In this article, I will attempt to give you the Reader’s Digest version of why the nonprofit sector needs a strategy revolution.



As an executive director and then as a consultant, David has seen first-hand the problems with traditional planning: nonprofits spending large amounts of time and money developing a formal three-year plan, only to find that it needs revision in a few months. Or worse yet, it ends up sitting on the shelf (or in the broom closet in David’s experience).

Why does this happen? David and his team at La Piana Associates spent four years researching the issue. They found that strategic planning is still a useful tool-just not for setting strategies.

“Strategic planning should make the organization more ‘strategic’-that is, better able to meet the challenges of a dynamic environment,” explains David. “Experts stress that the most important outcome of strategic planning is to instill strategic thinking in the organization which leads to strategic action by management.”

Ironically, true strategy formation is not a role traditional strategic planning plays very often. La Piana’s research shows that the current process is used primarily to produce annual workplans and to communicate the leaderhip’s intentions-not to form, adjust, and implement organizational strategies that will carry out those intentions.

You see this disconnect between the far-reaching mission and vision statements included in many strategic plans and the relatively mundane goals that are set to achieve them. For example, one organization’s mission is to “end hunger in our community,” but after an environmental scan and several meetings of the strategic planning committee, staff, and board, it arrives at a set of goals that includes

  1. Increase the diversity of our board of directors
  2. Develop a new staff training program that raises the quality of our services
  3. Investigate the possibility of and requirements for establishing an endowment fund

No doubt about it, these are important activities, but it’s hard to trace a direct path from these concerns to the advancement of the organization’s mission. How does this disconnect arise?


Mistaking goals for strategy
When you focus on goal-setting rather than strategy formation you get goals that, while valuable in themselves, may not add up to anything bigger.

Generating more goals than can reasonably be pursued
Most plans cover seven standard areas of concern: board, programs, finances, human resources, fundraising, facilities, and outcomes. Let’s assume you have three programs. You set three goals per program (subtotal 9) and three goals for the other areas (subtotal 21). Now, each goal will need at least three action steps. That leaves you with a total of thirty goals and ninety action steps. David says he’s come across plans with more objectives than this! No one is going to be able to keep track of all these goals and steps, much less work steadily on so many disparate issues at once. The result is either to pick and choose, or to ignore the document entirely.

Expecting strategies to fit within a rigid timeline
The typical time frame for a strategic plan is three years. In our rapid-response world, it’s impossible to anticipate what’s important to work on years, or even one year, in advance. David finds that most goals projected anywhere beyond the first year are not taken seriously. Yearly check-ups help but, even then, goals may not match reality a few months later.

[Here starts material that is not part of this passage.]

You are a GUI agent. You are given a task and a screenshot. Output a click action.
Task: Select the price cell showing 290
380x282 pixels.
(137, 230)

Confusing strategic planning with consensus building
The well-meaning nonprofit drive for consensus can undermine difficult, but necessary, priority-setting decisions. Seeking consensus can in fact be damaging. The organization is stymied: unable to reach consensus, yet unable to move forward without it. Reaching consensus is not a good reason in itself to form strategies, but rather, it’s a by-product of a good strategic process.

Forecasting the future from a snapshot in time
The process of researching your market (the “environmental scan”) usually done at the outset of the process, is often poorly focused. “Tell us what people think of our organization, what our strengths and weaknesses are, and what opportunities we should pursue next,” is a common starting place handed to consultants. There are two problems with this approach. First, unless the consultant takes time to focus their research on the issues most pertinent to the organization at the time, the results can be both broad and shallow. Second, outsourcing the environmental scan doesn’t help the organization learn how to do its own on-the-ground research. This skill is key to thinking and acting strategically on an ongoing basis.

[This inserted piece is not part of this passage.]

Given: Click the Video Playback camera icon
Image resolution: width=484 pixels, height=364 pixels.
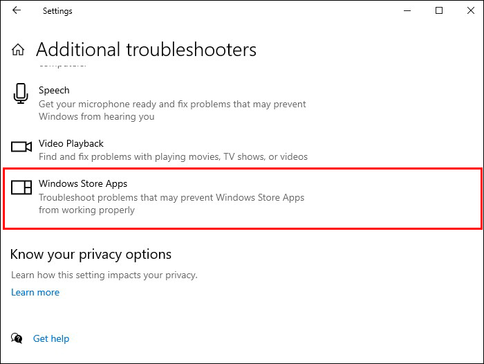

Pretending to be objective
Another popular tool of traditional strategic planning is the Strengths, Weaknesses, Opportunities, and Threats, or “SWOT” analysis. While this could be a useful exercise, in David’s experience the strengths and weaknesses portion of almost every SWOT analysis is essentially the same. For example, strengths typically include: we have a great leader, we have a talented and dedicated staff, we have a great reputation, our clients love us. Under weaknesses, you rarely see: we have a weak leader, we have terrible staff, no one knows who we are, our clients are impossible to please. This exercise could almost be done with a checklist of fifty choices. When the opportunities and threats are then juxtaposed with the generally meaningless platitudes in the strengths and weaknesses list, most groups fail to take any actionable meaning away from the exercise.

Frustrating staff through bad data, inaction, or both
Finally, and probably the worst of the difficulties with traditional planning is this trio of problems: 1) over reliance on under reliable data, 2) time delays that put the organization on hold, and ultimately, 3) the frustration of the very staff and volunteers who must act on the strategies.

Over reliance on under reliable data-It’s a fundamentally flawed belief that good data, if it’s available, will yield good strategy. Most nonprofits mistakenly believe that if they ask the right questions on a regular three-year cycle, they can predict major demographic or market shifts and then figure out what to do about them. In practice, it seldom works out this way. Traditional planning puts too much distance between prediction and action. Instead, nonprofits need to continuously scan and engage with their environment as part of their strategic effort.

Time delays that put the organization on hold-Research shows that the typical planning process takes six to twelve months t
o complete. Until the plan is finished, the organization may come to feel as though it’s “on hold.” Unfortunately, strategic opportunities don’t wait to turn up until the strategic planning process is complete. In fact, they usually pop up at the most inconvenient times. Hesitating to respond can be costly, particularly when the organization passes on stellar opportunities that require immediate action.

Frustration of staff and volunteers-Perhaps the worst effect of traditional strategic planning is that it wears out participants just when the game is supposed to begin. After months of planning, there’s a collective sigh: “At least that’s out of the way for the next three years!” The end of the planning process sends exactly the wrong message: that the project is “done.” And, too frequently, the strategic plan simply fails to make any significant difference in the organization’s life. This would explain why traditional strategic plans aren’t exactly at staff’s fingertips (unless they have to move boxes of the things to reach the cleaning supplies).


It’s not as though the strategic plans that so many nonprofits have developed are useless. Also, the process itself is helpful for many goals such as motivating staff and board around the organization’s vision, mission, and values, and fostering communication and inclusiveness. Plus, the above problems can be overcome by good processes and good consulting.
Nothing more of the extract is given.